Rematches are the ultimate sequel. How many times has Sherlock traded wits with Moriarty, Batman vs The Joker, Magneto squaring off with the X-Men? The familiarity of continuing foes can create blistering drama and tension so electric it could power a small burg in Vegas for a month. So thanks to that minor cinematic miracle a couple of years back we know collectively as Creed (the movie, not the band – although My Sacrifice rocks) we now have an emotion soaked rematch for the ages. Creed vs Drago part deux.
Anyone up on their Rocky-lore knows this history well: during the magnificently cartoonish Rocky IV, ex-champion and Rocky Balboa’s best mate, Apollo Creed, was left-crossed into the afterlife by hulking Soviet brick shit house Ivan Drago. Rocky subsequently stepped into to the ring to claim revenge and got it, but with an unfortunate side-helping of brain damage for his troubles. Jumping ahead to Ryan Coogler’s freakishly good Creed, Adonis, Apollo’s angry illegitimate son seeks out an aged lonely Balboa to help him train for the ring in order to forfill his legacy.

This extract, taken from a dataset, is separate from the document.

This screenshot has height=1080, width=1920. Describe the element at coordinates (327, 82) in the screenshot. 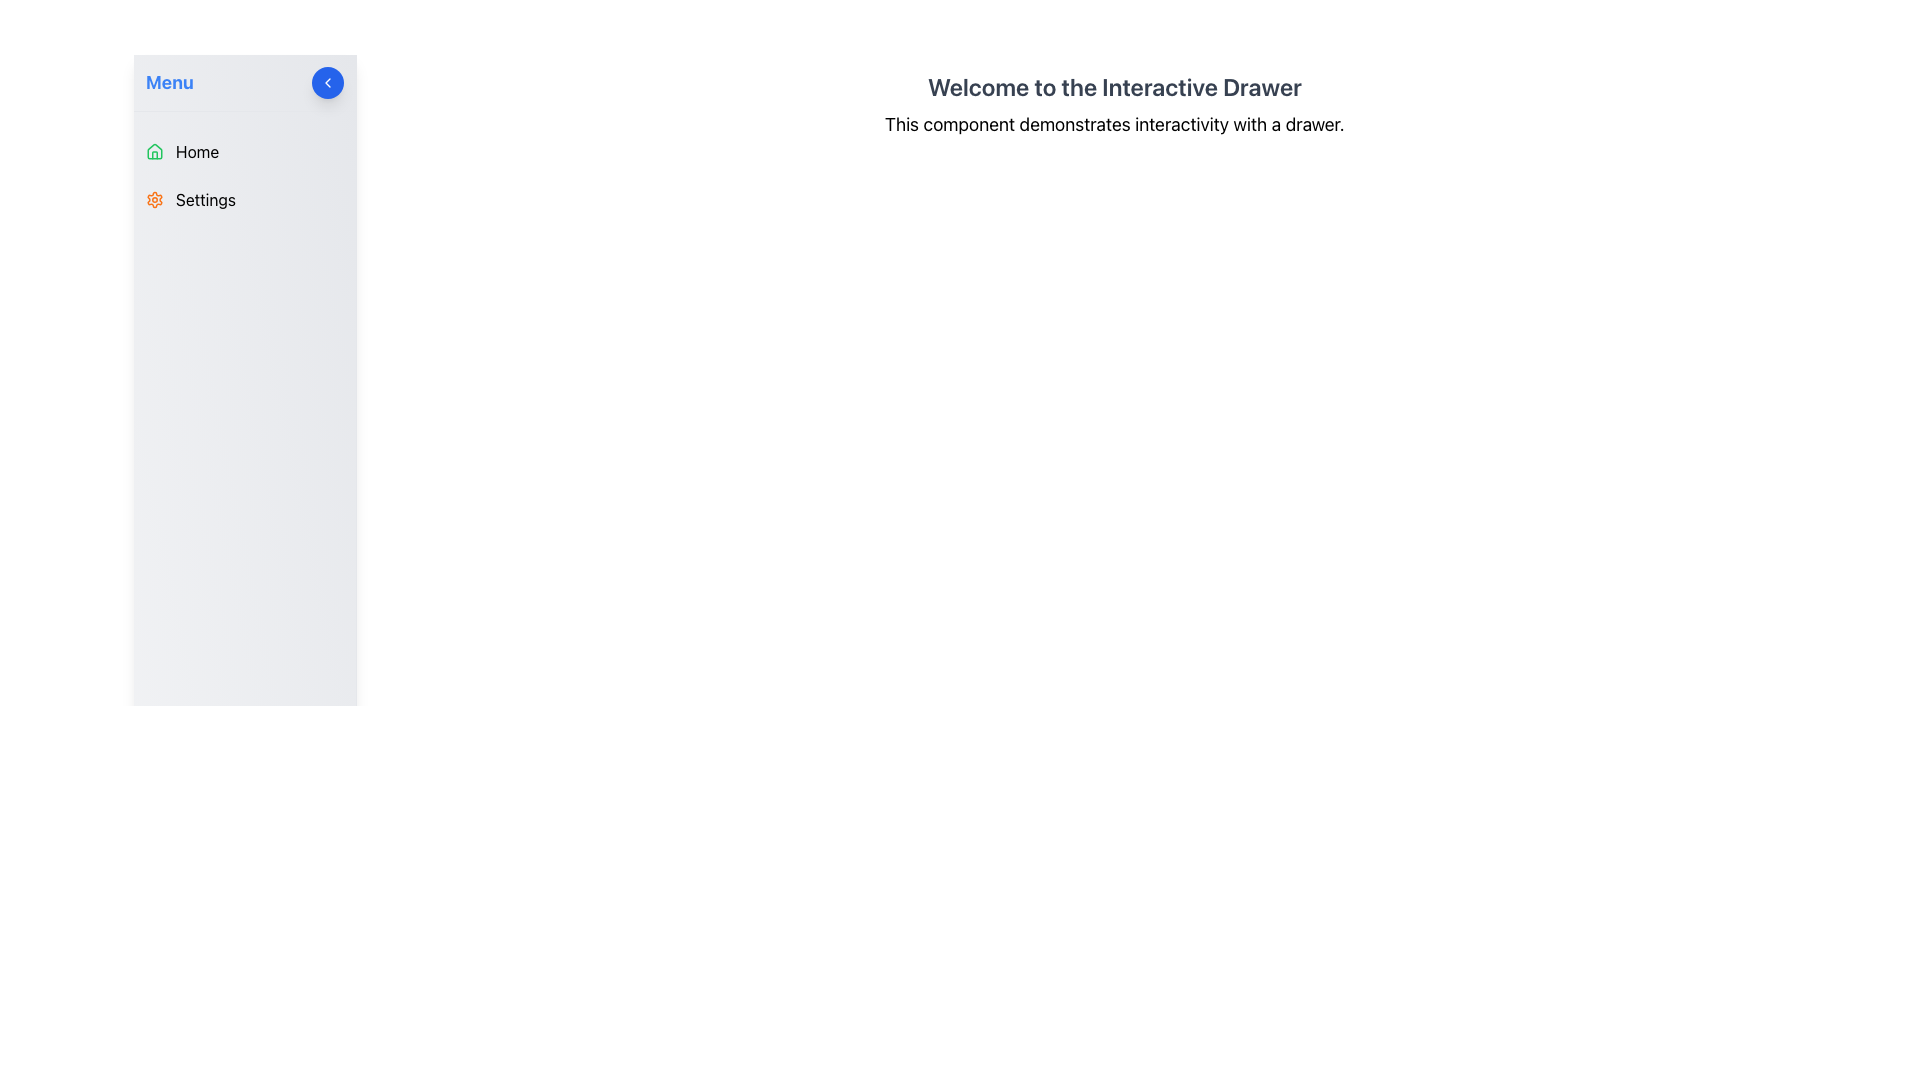

I see `the left-pointing chevron icon within the circular button at the top-right corner of the vertical menu panel` at that location.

I only bring this all up, because the more familiar you are with the back story of the whole Creed/Rocky franchise you are, the greater your enjoyment of Creed II will be. It’s by no means essential but a full working knowledge of previous events means you already know of the history that connects the main players which causes distinct nervous excitement and a distinct sweating of the palms before the film even starts.
Adonis has reached the top of the mountain: he’s won the heavyweight championship of the world and proposed to his girlfriend Bianca and the world truly seems to be his boxing ring shaped oyster but he is torn in his decision to leave Philadelphia as his mentor/father figure Rocky isn’t the kind to move away – making him the only old, white American dude who WON’T be retiring in Florida. Knowing that he’d be all alone if he goes, Adonis attention is caught by a surprise challenger in the mountainous shape of Victor Drago, a punching machine who is being used by his father, Ivan, to vicariously obtain former glory. However thanks to the wreckage left in the wake of the original grudge match Rocky wants no part in the fight claiming that young Creed has nothing to prove. As “Donny’s” old anger and pride resurfaces and a rift starts to form between the two men, he steps into the ring, unprepared to go toe to toe with this big red uppercut machine in the grudge match of his life.
As it goes, Creed II suffers a tad from a missing something, and that something is Ryan Coogler. Sticking fiercely to series continuity and yet forging something defiantly new and personal, Coogler’s sense of balance elevated the potentially hokey material into something phenomenal, Creed II (co-written by Stallone himself) simply isn’t so nimble, content to mirror the story beats of Rocky III. However, once the many lectures and speeches Adonis has to weather concerning why exactly he shouldn’t fight this Russian door-to-door pain salesman dries up, the sequel hits it’s groove and that manly lump in the throat starts to form.
The actors are all on point here. Michael B. Jordan still makes the angry (and sometimes entitled) Adonis likeable and vulnerable whereas Stallone pumps out more noble loneliness in his loveable old pug. Tessa Thompson overcomes her character being reduced to “the wife” role in a Rocky movie but it’s the surprising amount of screen time the Drago’s have that make the difference. Villains in a Rocky movie are usually underwritten, thugs in waiting to the throne. Anyone remember anything special about Tommy Gunn (besides the mullet), or Mason Dixon? Here Lundgren’s Ivan Drago has a goal, ostracized from the Russian sports community he is desperate to curry favour with his ex-peers and ex-wife (cameo alert!) and get back the former glory to his name via his monster son. Victor Drago DOES however fall prey to the lack of personality curse but is still intimidating enough that even a surly glare would look enough to spontaneously rupture a kidney.
And then it’s seconds out, round one, the fighters start throwing bombs and nothing else matters as the familiar thrill of a climatic Rocky-verse boxing match lights up your brain like the Las Vegas strip. It’s all here, hamburger eyes, busted ribs, impassioned pleas to battered loved ones to “GET OUT OF THE CORNER!!” and it’s as familiar and glorious as it’s always been and you can’t help but feel that pulse quicken and the man-tears build as Adonis works to earn not only his father’s legacy but, most impressively of all, Rocky’s theme music.
So while it doesn’t quite match up to the artistic heights of it’s predecessor (and in this genre, not much does to be fair) Creed II is a still contender that definitely goes the distance.